Jonathan Simms

Personal information
- Born: January 8, 2007 (age 19)

Sport
- Sport: Athletics
- Event: Sprint

Achievements and titles
- Personal bests: 400m: 43.92 (2026) Indoors 400m: 44.62 (2026) AU20R

= Jonathan Simms (sprinter) =

American sprinter

Jonathan Simms (born January 8, 2007) is an American sprinter. In 2026, he ran the fourth fastest indoor all-time 400 metres, and later placed second in the 400 metres at the 2026 NCAA Outdoor Championships whilst a freshman at the University of Georgia.

==Biography==
From Allen, Texas, Simms attended Allen High School. He ran the 400 metres in 46.09 seconds to win at the Nike Outdoor Nationals in June 2023. In August 2023, following the conclusion of his sophomore year of high school, Simms ran an under-16 world best of 45.12 seconds for the 400 metres at the AAU Junior Olympic Games. The previous best by Obea Moore had stood since 1995.

In February 2024, he placed third behind Quincy Wilson running 1:18.22 for the U20 600 metres at the 2024 Millrose Games.
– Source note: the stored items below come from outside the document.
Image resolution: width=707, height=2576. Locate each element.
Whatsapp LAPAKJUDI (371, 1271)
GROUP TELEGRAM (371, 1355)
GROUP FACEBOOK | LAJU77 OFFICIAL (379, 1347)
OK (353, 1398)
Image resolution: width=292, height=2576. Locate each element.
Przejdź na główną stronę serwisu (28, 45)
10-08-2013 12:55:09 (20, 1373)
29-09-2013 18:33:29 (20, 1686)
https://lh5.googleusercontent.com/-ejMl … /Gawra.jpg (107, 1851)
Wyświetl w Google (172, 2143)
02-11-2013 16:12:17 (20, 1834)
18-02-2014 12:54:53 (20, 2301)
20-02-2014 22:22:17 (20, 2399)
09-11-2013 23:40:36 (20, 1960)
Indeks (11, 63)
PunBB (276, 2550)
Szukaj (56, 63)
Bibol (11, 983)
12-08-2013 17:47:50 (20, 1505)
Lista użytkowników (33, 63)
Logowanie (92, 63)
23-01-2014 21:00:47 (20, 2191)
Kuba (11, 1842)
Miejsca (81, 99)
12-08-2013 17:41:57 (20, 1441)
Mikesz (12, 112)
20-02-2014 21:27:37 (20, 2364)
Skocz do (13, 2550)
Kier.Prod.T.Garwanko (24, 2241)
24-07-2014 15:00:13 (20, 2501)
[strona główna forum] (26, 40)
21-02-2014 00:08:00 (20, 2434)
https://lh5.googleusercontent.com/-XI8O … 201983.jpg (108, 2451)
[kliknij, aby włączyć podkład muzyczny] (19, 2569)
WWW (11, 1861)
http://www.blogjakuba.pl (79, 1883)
However, his 2024 season was ended prematurely with injury. In June 2025, he lowered his 400 metres personal best to 45.44 seconds in winning the USATF U20 Championships in Eugene, Oregon.
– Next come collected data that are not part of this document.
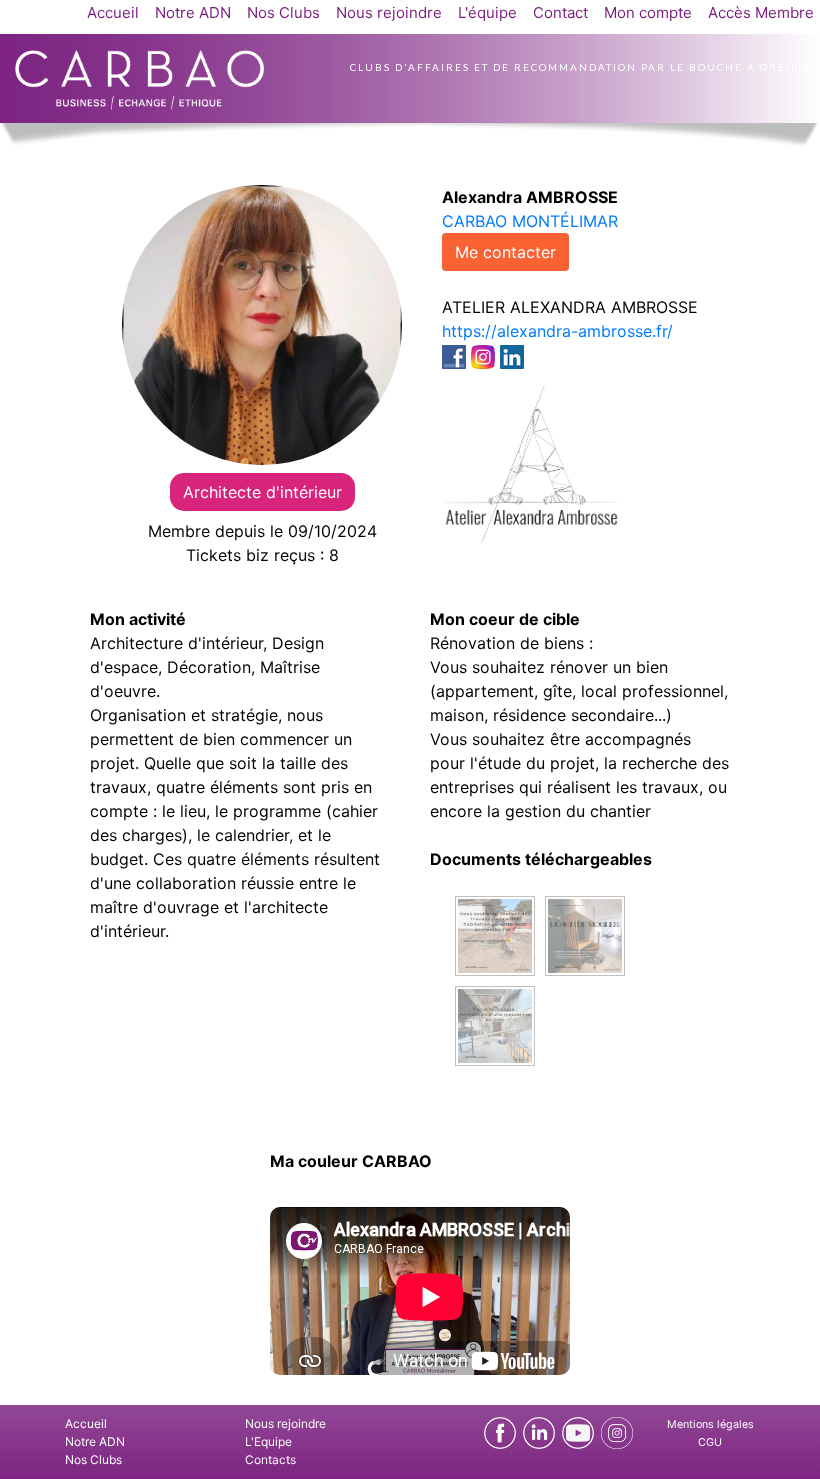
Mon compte (648, 12)
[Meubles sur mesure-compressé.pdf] (585, 934)
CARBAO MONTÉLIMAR (530, 221)
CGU (710, 1442)
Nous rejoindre (389, 12)
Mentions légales (710, 1424)
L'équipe (487, 12)
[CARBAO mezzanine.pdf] (495, 1024)
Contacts (270, 1459)
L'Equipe (268, 1441)
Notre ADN (193, 12)
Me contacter (505, 252)
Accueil (113, 12)
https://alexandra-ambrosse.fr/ (557, 331)
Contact (560, 12)
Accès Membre (761, 12)
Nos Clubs (283, 12)
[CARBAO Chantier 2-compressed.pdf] (495, 934)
In January 2026, Simms moved to joint fourth on the all-time list over 400m indoors, tied with Randolph Ross, when he ran 44.62s in his NCAA debut for the University of Georgia at the Clemson Invitational, the time was 0.13 seconds outside the fastest ever recorded, by Christopher Morales Williams. The time was also an unratified under-20 world record. Simms placed fourth in the 400 m at the 2026 NCAA Indoor Championships, running 45.11 seconds. In May, Simms ran a personal best 44.02 for the 400 m at the Torrin Lawrence Memorial in Athens, Georgia and 44.16 to place third at the SEC Championships. Competing at the NCAA East Regional in Lexington, Kentucky on 29 May, he ran 44.35 seconds for the 400 metres to qualify for the 2026 NCAA Outdoor Championships. At the 2026 NCAA Outdoor Championships, Simms ran a personal best 43.92 seconds in the 400 metres to place second behind Samuel Ogazi. That day, he also ran the anchor leg as Georgia won the 4 x 400m relay title in 2:57.93. He split 42.99 seconds, the 3rd fastest all-time relay split at the time.